[Simplex tree] Generalization of filtration values in Simplex_tree #1122

hschreiber · 2024-08-19T14:50:19Z

Enables Filtration_value to be something else than double / float in the simplex tree. In particular, is thought as a preparation for the multi simplex tree of PR #976, where the filtration value will be entirely new classes.

mglisse

Some initial comments.

src/Simplex_tree/concept/FiltrationValue.h

mglisse · 2024-08-21T19:21:16Z

src/Simplex_tree/concept/FiltrationValue.h

+   * If the filtration is 1-critical and totally ordered (as in one parameter persistence), the union is simply
+   * the minimum of the two values. If the filtration is 1-critical, but not totally ordered (possible for
+   * multi-persistence), than the union is also the minium if the two given values are comparable and the
+   * method should throw an error if they are not, as a same simplex should not exist at those two values.
+   * Finally, if the filtration is k-critical, FiltrationValue should be able to store an union of values and this
+   * method adds the values of @p f2 in @p f1 and removes the values from @p f1 which are comparable and greater than
+   * other values.


I think I would prefer describing the general case (k-critical), and then say that if the type cannot represent this result (limited to 1-critical), it should throw.

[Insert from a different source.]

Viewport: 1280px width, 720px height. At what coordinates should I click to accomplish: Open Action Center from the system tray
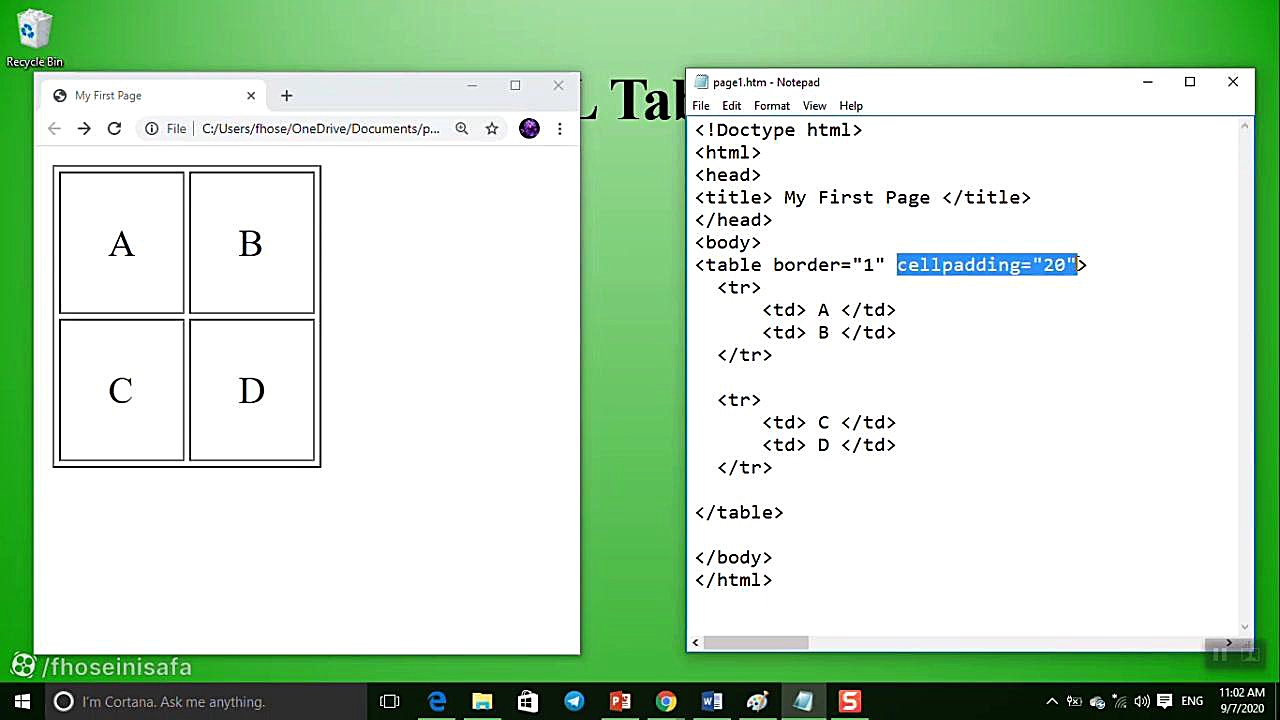[1164, 701]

Is the formulation better now?

src/Simplex_tree/concept/FiltrationValue.h

src/Simplex_tree/include/gudhi/Simplex_tree.h

…ound

mglisse · 2024-08-23T18:07:39Z

src/Simplex_tree/include/gudhi/Simplex_tree.h

@@ -1948,8 +2024,8 @@ class Simplex_tree {
   * than it was before. However, `upper_bound_dimension()` will return the old value, which remains a valid upper
   * bound. If you care, you can call `dimension()` to recompute the exact dimension.
   */
-  bool prune_above_filtration(Filtration_value filtration) {
-    if (std::numeric_limits<Filtration_value>::has_infinity && filtration == std::numeric_limits<Filtration_value>::infinity())
+  bool prune_above_filtration(const Filtration_value_rep filtration) {


In the multiparameter case (partial order), I wonder what makes the most sense: removing everything that is larger than something, or removing everything that is not smaller than something? (In 1d the difference only matters for NaN)

The less risky would be to remove everything larger than something as those have to be pruned for sure.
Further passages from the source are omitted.